ECLI:NL:RBLIM:2024:1502
Rechtbank Limburg
- Eerste aanleg - enkelvoudig
- Rechtspraak.nl
Kostenverhaal na bestuursdwang voor verwijdering van afvalstoffen van woonperceel
In deze uitspraak van de Rechtbank Limburg, zittingsplaats Roermond, op 29 maart 2024, is het beroep van eiseressen tegen de kostenverhaalbeschikking van het college van burgemeester en wethouders van de gemeente Beesel ongegrond verklaard. Eiseressen, die hun woonplaats niet hebben opgegeven, hebben bezwaar gemaakt tegen de kosten die zijn gemaakt voor het verwijderen van afvalstoffen van hun perceel, na toepassing van bestuursdwang. De rechtbank heeft vastgesteld dat de gemeente in 2021 en 2022 meerdere controles heeft uitgevoerd op het perceel van eiseressen, waaruit bleek dat het perceel ernstig vervuild was. Na het opleggen van een last onder dwangsom en een invorderingsbesluit, heeft het college uiteindelijk op 3 mei 2022 de bestuursdwang uitgevoerd.

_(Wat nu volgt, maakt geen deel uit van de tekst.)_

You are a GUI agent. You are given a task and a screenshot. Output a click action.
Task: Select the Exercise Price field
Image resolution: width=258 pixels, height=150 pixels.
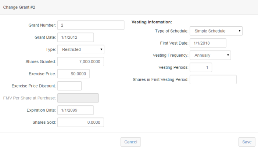pyautogui.click(x=74, y=74)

De kosten van deze uitvoering, ter hoogte van € 2.298,95, zijn door het college verhaald op eiseressen, wat hen niet beviel.
De rechtbank heeft in haar beoordeling geconcludeerd dat eiseressen niet voldoende bewijs hebben geleverd voor hun beroep op betalingsonmacht. De rechtbank oordeelde dat de kosten voor bestuursdwang in beginsel voor rekening van de overtreder komen, tenzij er bijzondere omstandigheden zijn die dit onredelijk maken. Eiseressen hebben niet aangetoond dat zij in een financiële noodsituatie verkeren, en de rechtbank heeft geen aanleiding gezien om van de regel af te wijken.
Daarnaast heeft de rechtbank geoordeeld dat de kosten voor het opruimen van spullen van derden, in dit geval matrassen, ook op eiseressen verhaald kunnen worden, omdat deze matrassen deel uitmaakten van de overtreding. Tot slot heeft de rechtbank vastgesteld dat er geen schade is ontstaan tijdens de uitvoering van de bestuursdwang, zoals door eiseressen gesteld. De rechtbank heeft het beroep ongegrond verklaard, wat betekent dat de kostenverhaalbeschikking van het college rechtmatig was.